** Opening PASSAGE FOR REVIEW block **
In the stone age, almost everybody had the same answer regarding running stateful applications on top of Kubernetes: "Don't do it dude at all!". The main reasons behind this philosophy are persistent storage in the eco-system did its first baby steps at that time, and no one had experience with long-running storage systems in Kubernetes. As a storage space engineer, I can tell you that data loss is not a joke. The storage system is one of the most critical environments and needs lots of care before we say: stable. Just remember BTRFS was in "testing" for almost a decade. But I think it is time to swap the paradigm (if you haven't done it yet) and start using Kubernetes with its full power. Why do I say that? Because there are nice options on the market to create replicated persistent volumes or permanent and reusable cloud disks. Ondat.io is one of the solutions, for more info, I suggest watching this nice video. But Ondat isn't the topic of this article :)
Please let me introduce our new open-source declarative disk configuration system: Discoblocks. It is in an early alpha state at the moment, but we put significant effort into turning it's production-ready soon. So USE IT YOUR OWN RISK, please!
What are Discoblocks good for?
** Closing PASSAGE FOR REVIEW block **
» BRIEF 1
In the Discoblocks article, how long was BTRFS in "testing"?
» BRIEF 2
List every named software product, project, or technology mentioned in the Discoblocks article.
» BRIEF 3
Do the following statements agree with the Discoblocks article? Answer yes or no for each and quote the words that decide it.
(a) Discoblocks is already production-ready.
(b) Ondat is the main topic of the article.
(c) Discoblocks is open-source.
** Opening DATASET RECORDS block **
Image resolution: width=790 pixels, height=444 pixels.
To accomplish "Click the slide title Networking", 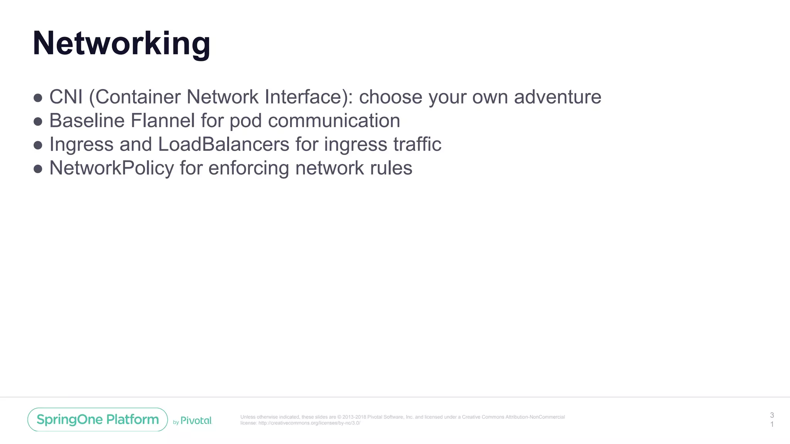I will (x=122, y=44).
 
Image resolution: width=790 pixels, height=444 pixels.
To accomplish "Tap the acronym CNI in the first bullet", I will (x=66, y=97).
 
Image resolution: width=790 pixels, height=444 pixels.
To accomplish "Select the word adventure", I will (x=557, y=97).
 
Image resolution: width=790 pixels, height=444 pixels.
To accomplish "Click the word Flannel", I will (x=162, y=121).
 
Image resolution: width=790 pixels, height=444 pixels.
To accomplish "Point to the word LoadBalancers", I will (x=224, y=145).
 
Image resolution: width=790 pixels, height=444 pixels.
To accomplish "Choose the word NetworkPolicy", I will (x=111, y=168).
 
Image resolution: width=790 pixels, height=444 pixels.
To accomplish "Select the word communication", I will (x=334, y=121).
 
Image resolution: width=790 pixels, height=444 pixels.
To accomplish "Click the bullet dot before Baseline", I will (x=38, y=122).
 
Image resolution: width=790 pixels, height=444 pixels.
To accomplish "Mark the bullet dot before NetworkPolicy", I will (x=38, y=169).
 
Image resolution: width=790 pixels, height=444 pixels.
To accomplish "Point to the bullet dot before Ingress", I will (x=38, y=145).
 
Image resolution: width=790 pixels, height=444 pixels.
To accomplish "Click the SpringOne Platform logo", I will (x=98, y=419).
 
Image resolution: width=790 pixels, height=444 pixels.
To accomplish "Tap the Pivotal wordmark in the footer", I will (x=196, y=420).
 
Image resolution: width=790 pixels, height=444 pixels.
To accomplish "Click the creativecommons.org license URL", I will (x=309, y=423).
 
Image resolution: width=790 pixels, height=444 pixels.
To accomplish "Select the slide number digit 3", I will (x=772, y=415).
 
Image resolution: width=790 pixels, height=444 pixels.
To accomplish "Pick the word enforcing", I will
** Closing DATASET RECORDS block **
** Opening DATASET RECORDS block **
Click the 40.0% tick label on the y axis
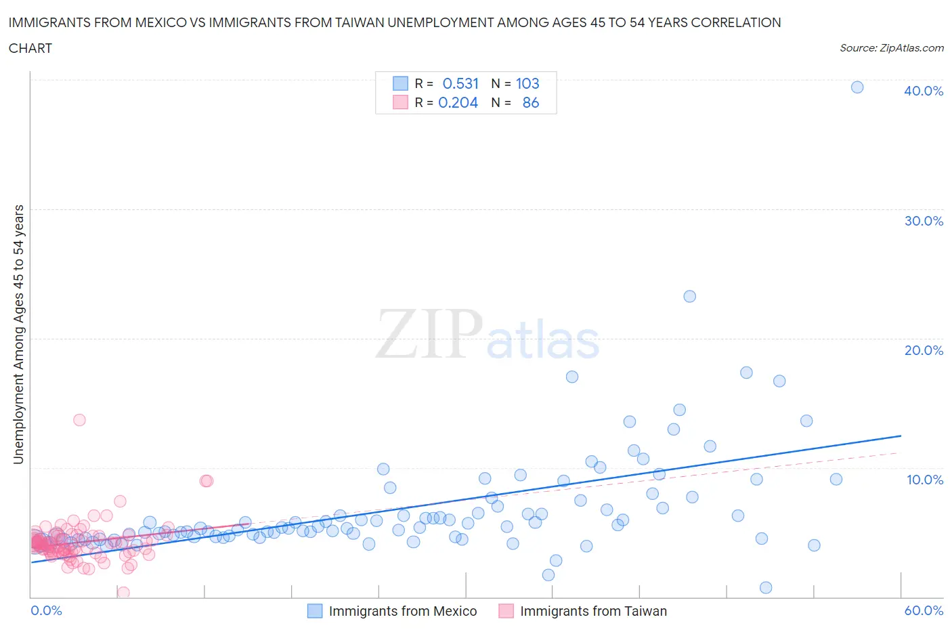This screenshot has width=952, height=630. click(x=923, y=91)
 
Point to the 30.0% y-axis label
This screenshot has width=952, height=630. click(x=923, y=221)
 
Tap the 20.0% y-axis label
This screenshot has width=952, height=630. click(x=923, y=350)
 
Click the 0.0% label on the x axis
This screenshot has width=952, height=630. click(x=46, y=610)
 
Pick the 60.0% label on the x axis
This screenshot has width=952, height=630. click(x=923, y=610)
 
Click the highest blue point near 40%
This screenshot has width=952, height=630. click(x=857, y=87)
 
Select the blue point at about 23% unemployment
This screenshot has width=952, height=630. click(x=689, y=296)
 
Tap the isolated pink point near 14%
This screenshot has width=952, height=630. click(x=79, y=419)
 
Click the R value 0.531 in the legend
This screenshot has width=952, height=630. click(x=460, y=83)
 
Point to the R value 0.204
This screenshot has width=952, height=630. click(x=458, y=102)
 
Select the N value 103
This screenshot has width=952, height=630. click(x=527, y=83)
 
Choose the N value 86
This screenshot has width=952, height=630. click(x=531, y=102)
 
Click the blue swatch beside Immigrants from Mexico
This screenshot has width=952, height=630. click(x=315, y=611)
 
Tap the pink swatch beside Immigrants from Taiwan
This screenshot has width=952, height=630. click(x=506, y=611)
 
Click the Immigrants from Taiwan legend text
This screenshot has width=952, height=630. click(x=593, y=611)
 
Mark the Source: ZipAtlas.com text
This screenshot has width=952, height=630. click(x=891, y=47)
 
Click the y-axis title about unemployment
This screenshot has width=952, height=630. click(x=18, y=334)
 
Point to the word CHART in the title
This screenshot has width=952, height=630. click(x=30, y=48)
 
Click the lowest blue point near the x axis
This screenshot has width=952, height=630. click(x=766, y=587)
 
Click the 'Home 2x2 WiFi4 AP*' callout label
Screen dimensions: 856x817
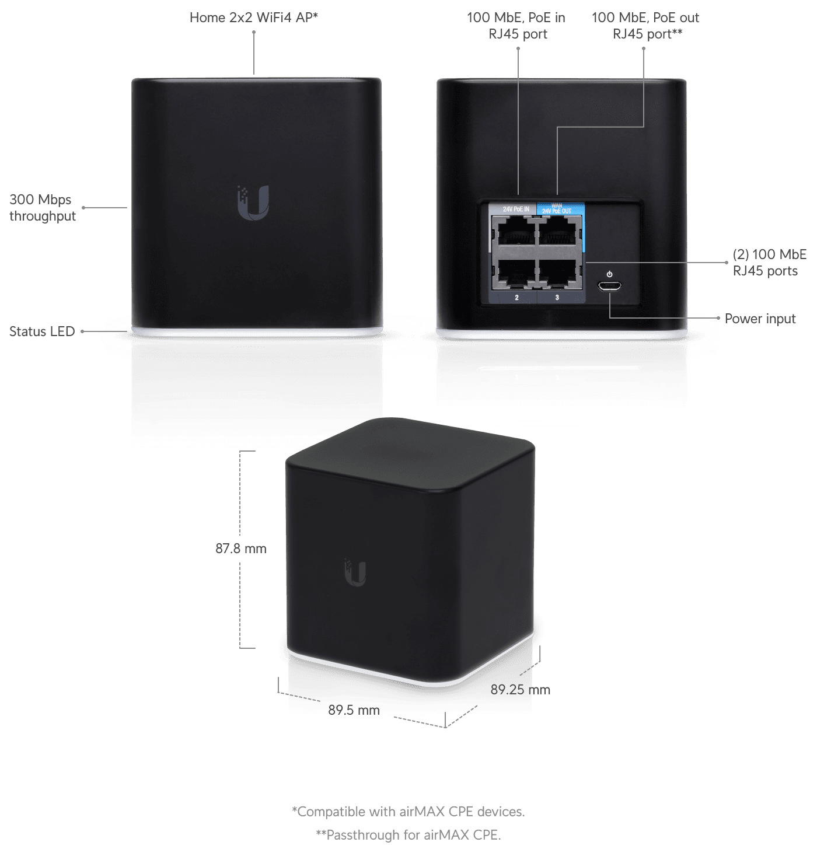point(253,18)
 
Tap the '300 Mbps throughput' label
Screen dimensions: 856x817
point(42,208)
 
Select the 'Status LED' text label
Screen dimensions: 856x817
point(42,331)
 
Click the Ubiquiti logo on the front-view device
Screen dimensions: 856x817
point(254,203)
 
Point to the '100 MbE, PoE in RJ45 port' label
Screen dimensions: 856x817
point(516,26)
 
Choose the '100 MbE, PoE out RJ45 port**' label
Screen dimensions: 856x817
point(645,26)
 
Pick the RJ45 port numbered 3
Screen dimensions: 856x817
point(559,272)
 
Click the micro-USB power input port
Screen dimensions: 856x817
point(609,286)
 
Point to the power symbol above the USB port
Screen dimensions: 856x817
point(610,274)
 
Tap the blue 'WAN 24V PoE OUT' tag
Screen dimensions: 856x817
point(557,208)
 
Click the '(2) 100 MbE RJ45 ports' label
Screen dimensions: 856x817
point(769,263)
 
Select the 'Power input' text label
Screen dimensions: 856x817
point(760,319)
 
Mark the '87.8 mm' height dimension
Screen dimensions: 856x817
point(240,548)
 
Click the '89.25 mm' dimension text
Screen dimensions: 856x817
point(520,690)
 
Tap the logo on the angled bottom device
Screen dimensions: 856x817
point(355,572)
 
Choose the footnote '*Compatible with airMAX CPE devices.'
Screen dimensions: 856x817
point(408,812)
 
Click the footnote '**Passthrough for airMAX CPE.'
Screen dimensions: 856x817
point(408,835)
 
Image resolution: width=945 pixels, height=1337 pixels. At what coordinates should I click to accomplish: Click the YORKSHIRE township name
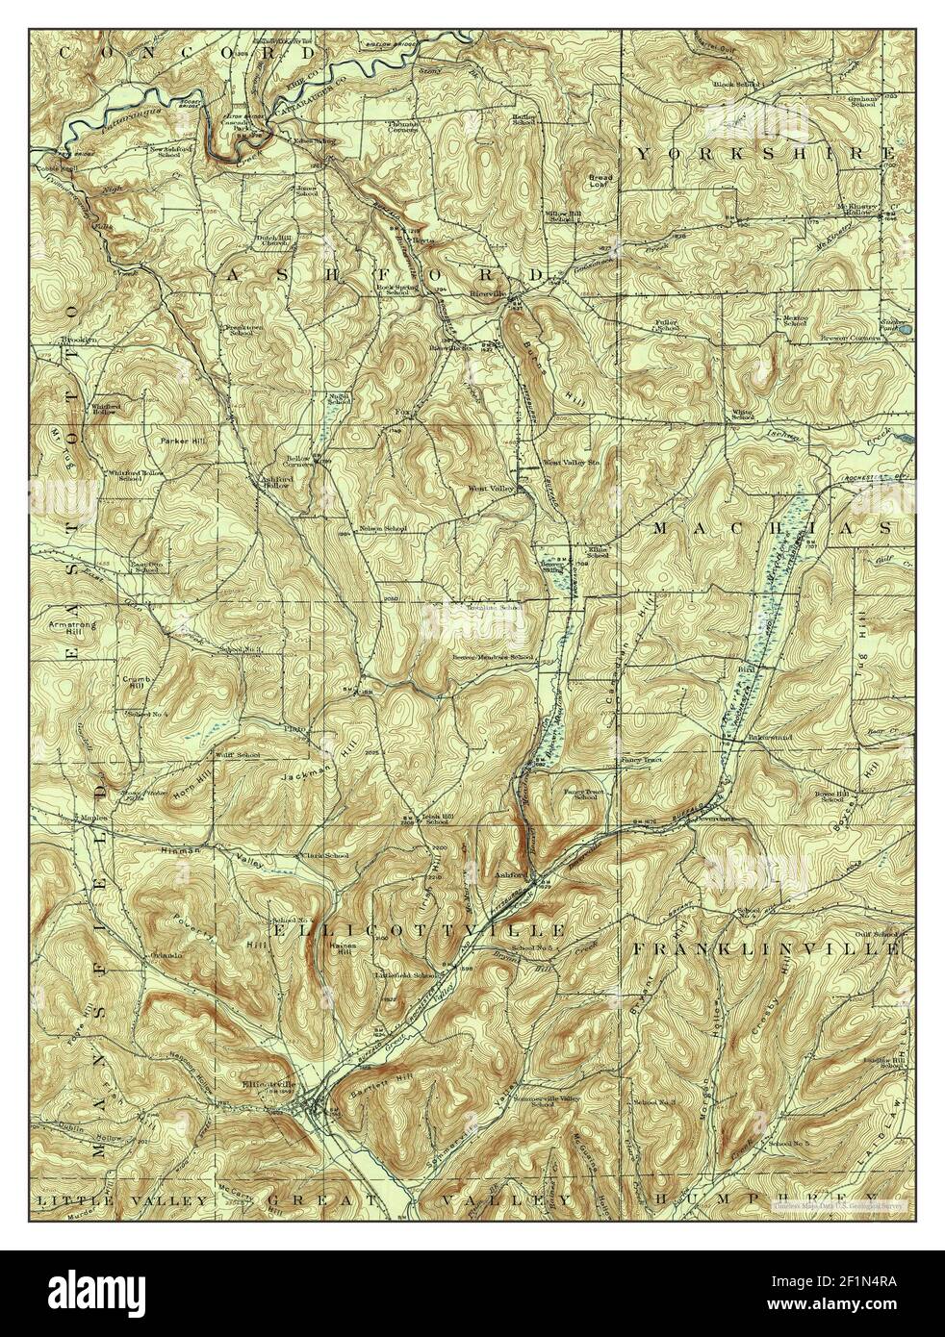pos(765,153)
** Closing DATASET RECORDS block **
** Opening DATASET RECORDS block **
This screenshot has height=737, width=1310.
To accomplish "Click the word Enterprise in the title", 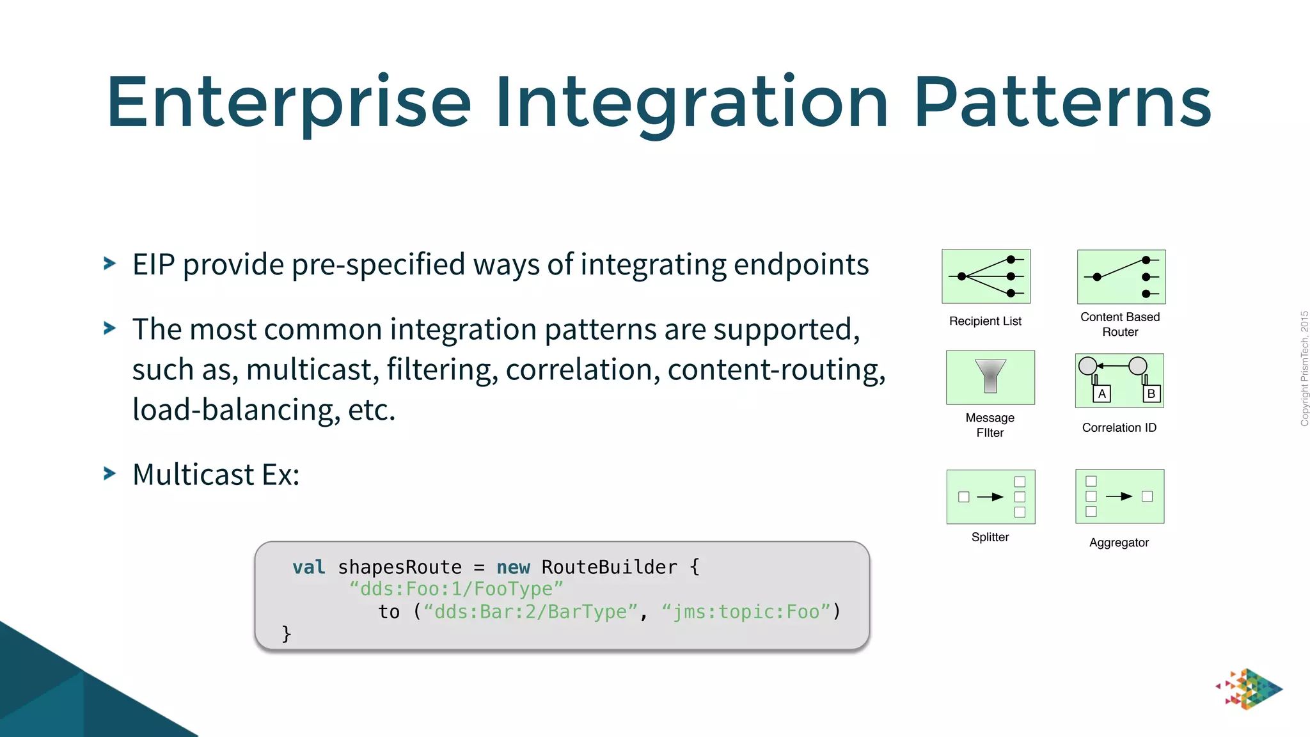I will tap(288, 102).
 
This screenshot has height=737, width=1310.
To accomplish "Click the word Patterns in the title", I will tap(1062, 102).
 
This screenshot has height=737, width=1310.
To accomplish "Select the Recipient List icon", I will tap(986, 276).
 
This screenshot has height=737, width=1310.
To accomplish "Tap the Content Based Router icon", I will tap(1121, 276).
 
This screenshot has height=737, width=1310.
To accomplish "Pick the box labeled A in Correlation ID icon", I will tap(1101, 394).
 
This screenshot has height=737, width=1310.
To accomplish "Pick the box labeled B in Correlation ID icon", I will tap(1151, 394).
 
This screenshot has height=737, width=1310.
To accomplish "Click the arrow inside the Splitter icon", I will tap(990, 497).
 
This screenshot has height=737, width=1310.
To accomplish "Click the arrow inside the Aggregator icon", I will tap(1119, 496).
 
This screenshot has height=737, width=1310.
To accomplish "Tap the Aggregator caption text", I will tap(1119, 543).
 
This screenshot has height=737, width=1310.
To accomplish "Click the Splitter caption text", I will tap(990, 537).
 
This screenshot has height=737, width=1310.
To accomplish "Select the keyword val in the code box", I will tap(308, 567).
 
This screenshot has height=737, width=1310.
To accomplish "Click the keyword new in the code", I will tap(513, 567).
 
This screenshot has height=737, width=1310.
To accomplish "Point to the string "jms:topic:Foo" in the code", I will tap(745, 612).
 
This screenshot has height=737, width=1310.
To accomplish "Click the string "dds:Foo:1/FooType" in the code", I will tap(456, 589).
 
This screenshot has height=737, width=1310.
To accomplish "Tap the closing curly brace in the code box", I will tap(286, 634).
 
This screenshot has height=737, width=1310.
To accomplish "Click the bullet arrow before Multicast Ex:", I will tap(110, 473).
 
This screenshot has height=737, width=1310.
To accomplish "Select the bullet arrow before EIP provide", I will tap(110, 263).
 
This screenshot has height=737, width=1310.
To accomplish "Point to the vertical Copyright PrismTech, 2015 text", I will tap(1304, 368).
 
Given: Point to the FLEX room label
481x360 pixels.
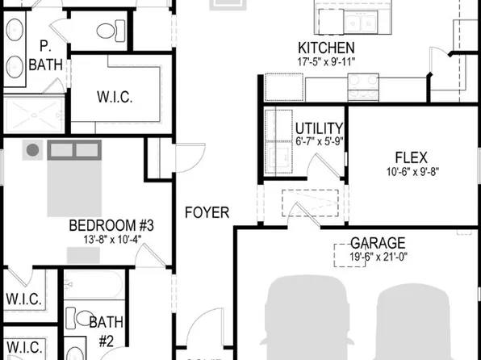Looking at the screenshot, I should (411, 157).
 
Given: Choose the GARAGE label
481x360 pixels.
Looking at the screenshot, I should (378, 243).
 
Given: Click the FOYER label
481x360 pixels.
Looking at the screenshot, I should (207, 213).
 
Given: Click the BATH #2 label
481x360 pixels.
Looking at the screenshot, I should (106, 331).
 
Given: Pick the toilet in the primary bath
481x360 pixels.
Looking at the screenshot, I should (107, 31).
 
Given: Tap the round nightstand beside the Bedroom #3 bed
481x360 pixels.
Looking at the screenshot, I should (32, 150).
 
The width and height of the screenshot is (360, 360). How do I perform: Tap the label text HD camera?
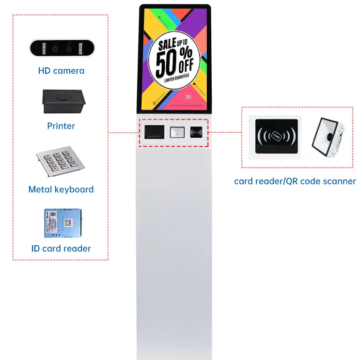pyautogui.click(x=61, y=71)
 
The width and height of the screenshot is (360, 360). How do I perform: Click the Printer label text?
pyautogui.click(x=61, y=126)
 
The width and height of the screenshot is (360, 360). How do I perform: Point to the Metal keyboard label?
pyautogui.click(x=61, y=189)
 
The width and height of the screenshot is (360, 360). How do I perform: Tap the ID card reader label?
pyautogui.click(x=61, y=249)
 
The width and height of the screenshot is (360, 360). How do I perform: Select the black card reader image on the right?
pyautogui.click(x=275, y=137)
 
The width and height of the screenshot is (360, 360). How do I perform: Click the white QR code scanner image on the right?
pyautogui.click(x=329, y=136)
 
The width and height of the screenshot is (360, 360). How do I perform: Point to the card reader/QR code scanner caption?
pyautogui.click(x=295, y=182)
** Closing DATASET RECORDS block **
» WRITTEN ANSWER 1
Almost a decade.

» WRITTEN ANSWER 2
Kubernetes, BTRFS, Ondat.io (Ondat), and Discoblocks.

» WRITTEN ANSWER 3
(a) No: "It is in an early alpha state at the moment"
(b) No: "But Ondat isn't the topic of this article"
(c) Yes: "our new open-source declarative disk configuration system: Discoblocks"